Lo cierto fue que el abad de Montgon tuvo muchos enemigos en Francia y en España, los cuales lograron entibiar la estimación en que el rey le tenía, hasta que consiguieron alejarle de Madrid. Entonces se fue a Portugal, con motivo de las relaciones que tenía con el infante don Manuel. Allí estuvo dos o tres meses, hasta que sus émulos le obligaron también a retirarse de aquel reino. Volviose a Francia su patria, donde no le fue más propicia la fortuna, pues molestado y perseguido por el cardenal de Fleury, se vio al fin obligado a refugiarse en Roma.

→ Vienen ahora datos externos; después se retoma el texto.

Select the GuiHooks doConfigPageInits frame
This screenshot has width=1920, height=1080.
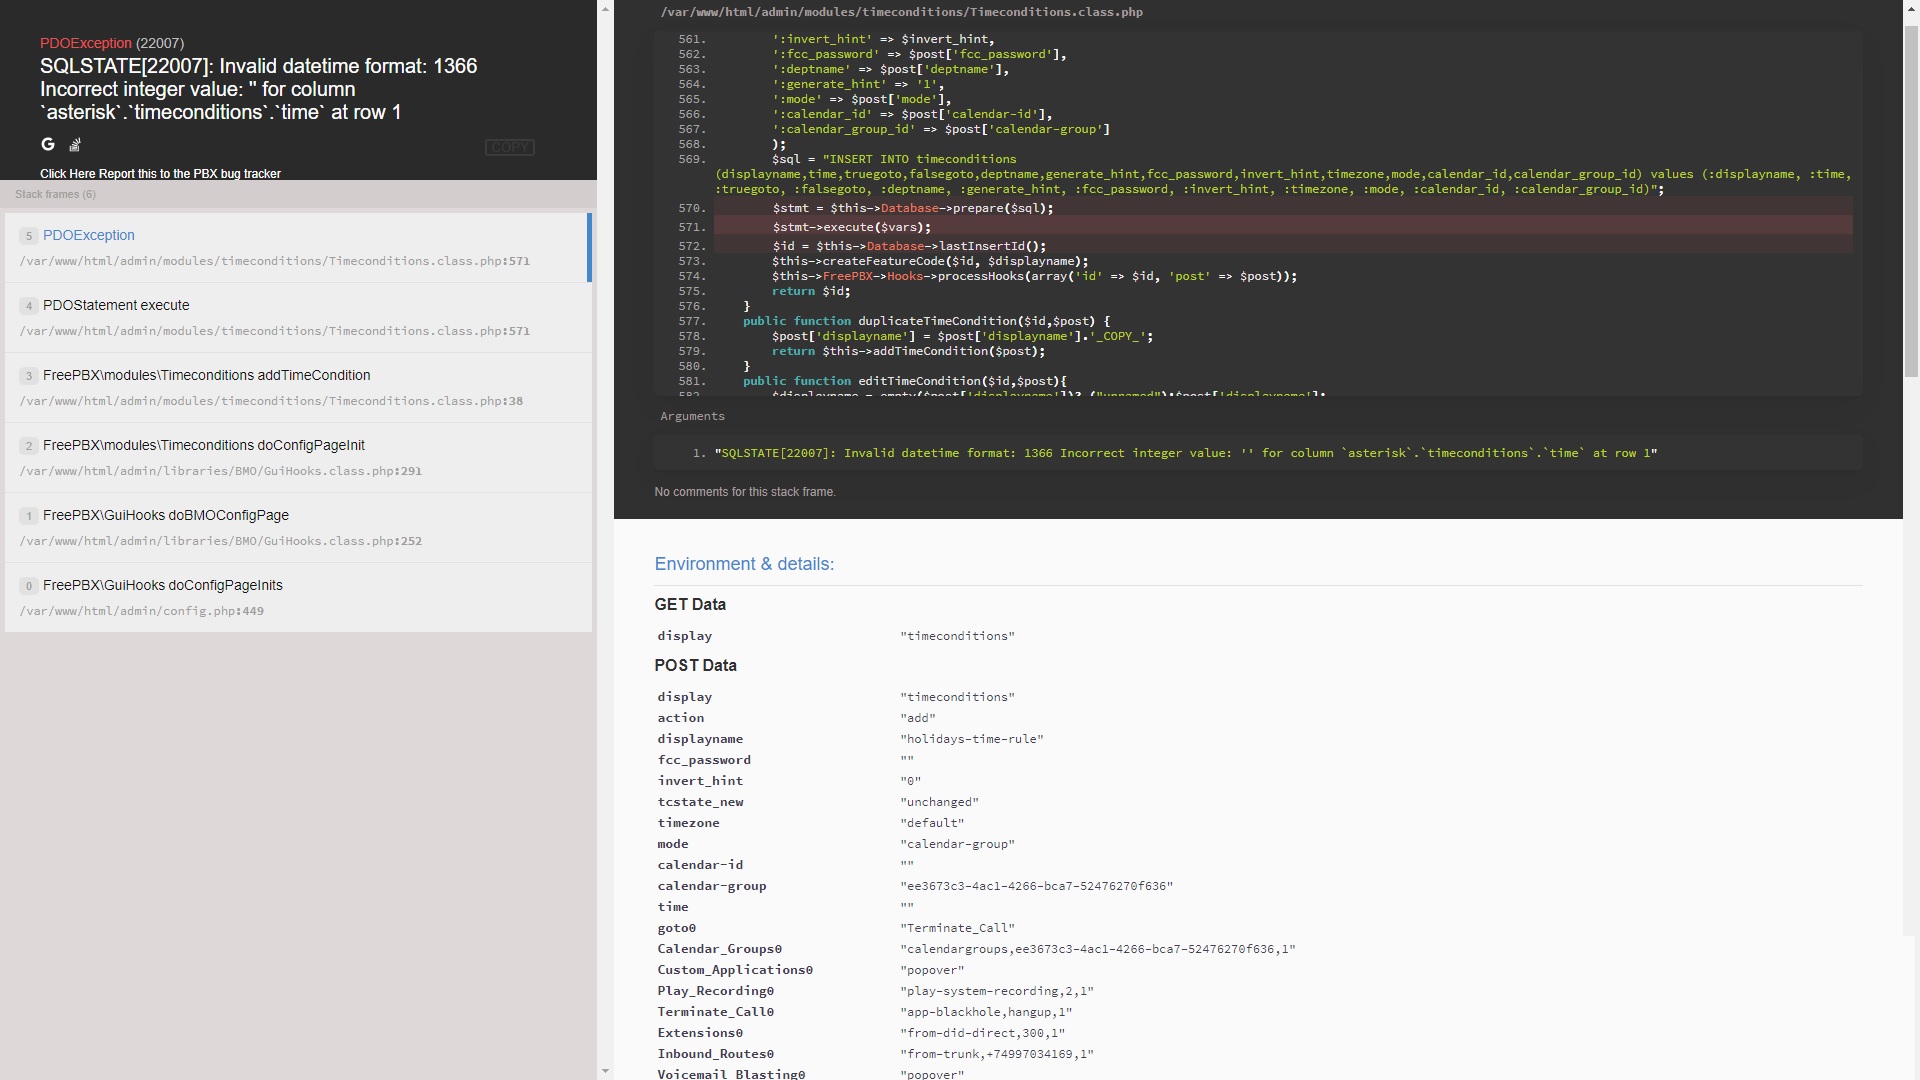pos(162,586)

{13} El acta del Pardo contenía los siguientes artículos:
1.º Se levantará inmediatamente el bloqueo de Gibraltar: las tropas volverán a sus cuarteles; se retirará la artillería: se demolerán las trincheras y demás obras de sitio: volverá todo por ambas partes al estado prescrito por el tratado de Utrecht.
2.º Se enviarán sin dilación órdenes claras y terminantes para entregar el navío Príncipe Federico y su carga a los agentes de la Compañía del Sur, que le enviarán a Europa cuando lo juzguen oportuno: los ingleses seguirán disfrutando el libre comercio de las Indias Occidentales, conforme al tratado del Asiento, confirmado por los artículos 2.º y 3.º de los Preliminares.
3.º Se restituirá inmediatamente a los interesados los efectos de la flota, y asimismo los de los galeones, cuando hayan regresado a Europa, como en tiempo libre y de paz, conforme al artículo 5.º de los Preliminares.
4.º S. M. C. se obliga, del mismo modo que lo ha hecho S. M. B., a observar cuanto se arregle y establezca (por lo concerniente a las presas hechas de la una a la otra corona, así como respecto al navío Príncipe Federico) en el futuro congreso.– Siguen las firmas, que se pusieron en los días 4, 5 y 6 de marzo.
{14} Belando, Historia civil, parte IV, c. 81 a 84.– Campo-Raso, Memorias políticas y militares, Año 1726, 1727.– Cartas de Rottembourg a Chauvelin.– De Keene a Newcastle.– Papeles de Walpole.– William Coxe, en los capítulos 38 y 39 de su España bajo los Borbones, copia, como de costumbre, varias cartas de los embajadores, en que se dan noticias minuciosas de las entrevistas y conversaciones que tuvieron con la reina, con el de la Paz, y ellos entre sí. Son curiosas, por la parte característica de estos personajes que ayudan a conocer.